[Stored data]
■ ■ ■ ■ ■
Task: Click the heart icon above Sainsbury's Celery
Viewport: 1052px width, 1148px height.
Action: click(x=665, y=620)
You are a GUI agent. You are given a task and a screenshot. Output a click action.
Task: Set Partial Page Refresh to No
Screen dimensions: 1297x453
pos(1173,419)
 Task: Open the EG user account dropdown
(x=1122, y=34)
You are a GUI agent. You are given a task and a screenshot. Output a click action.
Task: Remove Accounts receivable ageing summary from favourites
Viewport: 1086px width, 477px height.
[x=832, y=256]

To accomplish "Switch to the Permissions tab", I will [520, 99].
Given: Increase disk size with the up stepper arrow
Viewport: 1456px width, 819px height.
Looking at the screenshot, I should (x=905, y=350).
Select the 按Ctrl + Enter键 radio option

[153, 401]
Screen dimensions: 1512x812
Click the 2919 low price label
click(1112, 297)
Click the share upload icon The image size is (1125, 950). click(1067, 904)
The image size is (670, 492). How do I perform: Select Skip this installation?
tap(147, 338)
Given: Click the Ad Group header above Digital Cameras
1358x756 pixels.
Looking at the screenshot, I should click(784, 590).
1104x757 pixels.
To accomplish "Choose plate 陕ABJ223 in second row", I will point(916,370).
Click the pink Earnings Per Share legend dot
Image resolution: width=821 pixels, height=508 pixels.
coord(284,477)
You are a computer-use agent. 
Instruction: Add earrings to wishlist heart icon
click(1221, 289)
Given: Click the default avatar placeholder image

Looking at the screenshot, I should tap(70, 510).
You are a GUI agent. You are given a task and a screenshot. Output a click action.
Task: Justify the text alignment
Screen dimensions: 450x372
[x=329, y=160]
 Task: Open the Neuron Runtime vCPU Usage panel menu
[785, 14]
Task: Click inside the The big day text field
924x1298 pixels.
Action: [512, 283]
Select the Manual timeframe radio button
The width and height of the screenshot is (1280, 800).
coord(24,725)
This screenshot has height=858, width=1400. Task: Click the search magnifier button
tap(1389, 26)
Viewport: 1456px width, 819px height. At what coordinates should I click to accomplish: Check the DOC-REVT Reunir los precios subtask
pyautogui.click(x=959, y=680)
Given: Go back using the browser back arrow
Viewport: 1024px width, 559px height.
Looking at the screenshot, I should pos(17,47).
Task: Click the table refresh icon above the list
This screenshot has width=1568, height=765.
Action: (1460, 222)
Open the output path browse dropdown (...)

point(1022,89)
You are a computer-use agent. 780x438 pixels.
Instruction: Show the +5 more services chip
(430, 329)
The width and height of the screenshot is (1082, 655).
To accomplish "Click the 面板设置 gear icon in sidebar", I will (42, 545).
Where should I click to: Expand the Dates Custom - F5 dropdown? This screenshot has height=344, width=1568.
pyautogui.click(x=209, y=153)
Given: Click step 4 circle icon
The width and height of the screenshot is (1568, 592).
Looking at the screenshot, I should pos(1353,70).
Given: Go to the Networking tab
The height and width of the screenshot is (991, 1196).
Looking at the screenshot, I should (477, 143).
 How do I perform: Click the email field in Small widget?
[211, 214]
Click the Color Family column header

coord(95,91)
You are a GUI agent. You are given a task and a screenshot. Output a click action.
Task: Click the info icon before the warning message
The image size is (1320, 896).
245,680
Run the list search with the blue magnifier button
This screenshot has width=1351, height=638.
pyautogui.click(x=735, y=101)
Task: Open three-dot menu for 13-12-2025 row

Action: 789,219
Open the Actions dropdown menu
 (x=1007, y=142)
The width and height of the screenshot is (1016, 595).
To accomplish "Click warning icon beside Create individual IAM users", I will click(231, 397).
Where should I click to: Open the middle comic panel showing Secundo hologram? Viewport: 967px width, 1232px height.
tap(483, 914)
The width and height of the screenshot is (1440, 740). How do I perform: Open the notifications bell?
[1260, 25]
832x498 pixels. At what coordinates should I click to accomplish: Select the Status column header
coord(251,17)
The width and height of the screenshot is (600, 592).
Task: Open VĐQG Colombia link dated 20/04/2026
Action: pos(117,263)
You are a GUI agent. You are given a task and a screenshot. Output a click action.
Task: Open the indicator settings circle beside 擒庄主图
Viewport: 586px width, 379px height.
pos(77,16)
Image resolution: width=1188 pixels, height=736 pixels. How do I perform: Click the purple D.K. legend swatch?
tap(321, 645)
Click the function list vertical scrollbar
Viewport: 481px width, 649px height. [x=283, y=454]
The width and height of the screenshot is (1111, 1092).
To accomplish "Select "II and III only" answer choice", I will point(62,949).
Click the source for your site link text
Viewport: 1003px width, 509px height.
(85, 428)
■ ■ ■ ■ ■
*Task to complete*
Exactly as they stand above, write out all the entries again.

*Output of the exercise*
Task: Click the heart icon above Sainsbury's Celery
Viewport: 1052px width, 1148px height.
Action: click(x=665, y=620)
You are a GUI agent. You are given a task and a screenshot. Output a click action.
Task: Set Partial Page Refresh to No
Screen dimensions: 1297x453
pos(1173,419)
 Task: Open the EG user account dropdown
(x=1122, y=34)
You are a GUI agent. You are given a task and a screenshot. Output a click action.
Task: Remove Accounts receivable ageing summary from favourites
Viewport: 1086px width, 477px height.
[x=832, y=256]

To accomplish "Switch to the Permissions tab", I will [520, 99].
Given: Increase disk size with the up stepper arrow
Viewport: 1456px width, 819px height.
Looking at the screenshot, I should (x=905, y=350).
Select the 按Ctrl + Enter键 radio option

[153, 401]
Screen dimensions: 1512x812
Click the 2919 low price label
click(1112, 297)
Click the share upload icon The image size is (1125, 950). click(1067, 904)
The image size is (670, 492). How do I perform: Select Skip this installation?
tap(147, 338)
Given: Click the Ad Group header above Digital Cameras
1358x756 pixels.
Looking at the screenshot, I should click(784, 590).
1104x757 pixels.
To accomplish "Choose plate 陕ABJ223 in second row", I will point(916,370).
Click the pink Earnings Per Share legend dot
Image resolution: width=821 pixels, height=508 pixels.
coord(284,477)
You are a computer-use agent. 
Instruction: Add earrings to wishlist heart icon
click(1221, 289)
Given: Click the default avatar placeholder image

Looking at the screenshot, I should tap(70, 510).
You are a GUI agent. You are given a task and a screenshot. Output a click action.
Task: Justify the text alignment
Screen dimensions: 450x372
[x=329, y=160]
 Task: Open the Neuron Runtime vCPU Usage panel menu
[785, 14]
Task: Click inside the The big day text field
924x1298 pixels.
Action: [512, 283]
Select the Manual timeframe radio button
The width and height of the screenshot is (1280, 800).
coord(24,725)
This screenshot has height=858, width=1400. Task: Click the search magnifier button
tap(1389, 26)
Viewport: 1456px width, 819px height. At what coordinates should I click to accomplish: Check the DOC-REVT Reunir los precios subtask
pyautogui.click(x=959, y=680)
Given: Go back using the browser back arrow
Viewport: 1024px width, 559px height.
Looking at the screenshot, I should pos(17,47).
Task: Click the table refresh icon above the list
This screenshot has width=1568, height=765.
Action: (1460, 222)
Open the output path browse dropdown (...)

point(1022,89)
You are a computer-use agent. 780x438 pixels.
Instruction: Show the +5 more services chip
(430, 329)
The width and height of the screenshot is (1082, 655).
To accomplish "Click the 面板设置 gear icon in sidebar", I will (42, 545).
Where should I click to: Expand the Dates Custom - F5 dropdown? This screenshot has height=344, width=1568.
pyautogui.click(x=209, y=153)
Given: Click step 4 circle icon
The width and height of the screenshot is (1568, 592).
Looking at the screenshot, I should pos(1353,70).
Given: Go to the Networking tab
The height and width of the screenshot is (991, 1196).
Looking at the screenshot, I should (477, 143).
 How do I perform: Click the email field in Small widget?
[211, 214]
Click the Color Family column header

coord(95,91)
You are a GUI agent. You are given a task and a screenshot. Output a click action.
Task: Click the info icon before the warning message
The image size is (1320, 896).
245,680
Run the list search with the blue magnifier button
This screenshot has width=1351, height=638.
pyautogui.click(x=735, y=101)
Task: Open three-dot menu for 13-12-2025 row

Action: 789,219
Open the Actions dropdown menu
 (x=1007, y=142)
The width and height of the screenshot is (1016, 595).
To accomplish "Click warning icon beside Create individual IAM users", I will click(231, 397).
Where should I click to: Open the middle comic panel showing Secundo hologram? Viewport: 967px width, 1232px height.
tap(483, 914)
The width and height of the screenshot is (1440, 740). How do I perform: Open the notifications bell?
[1260, 25]
832x498 pixels. At what coordinates should I click to accomplish: Select the Status column header
coord(251,17)
The width and height of the screenshot is (600, 592).
Task: Open VĐQG Colombia link dated 20/04/2026
Action: pos(117,263)
You are a GUI agent. You are given a task and a screenshot. Output a click action.
Task: Open the indicator settings circle beside 擒庄主图
Viewport: 586px width, 379px height.
pos(77,16)
Image resolution: width=1188 pixels, height=736 pixels. How do I perform: Click the purple D.K. legend swatch?
tap(321, 645)
Click the function list vertical scrollbar
Viewport: 481px width, 649px height. [x=283, y=454]
The width and height of the screenshot is (1111, 1092).
To accomplish "Select "II and III only" answer choice", I will point(62,949).
Click the source for your site link text
Viewport: 1003px width, 509px height.
(85, 428)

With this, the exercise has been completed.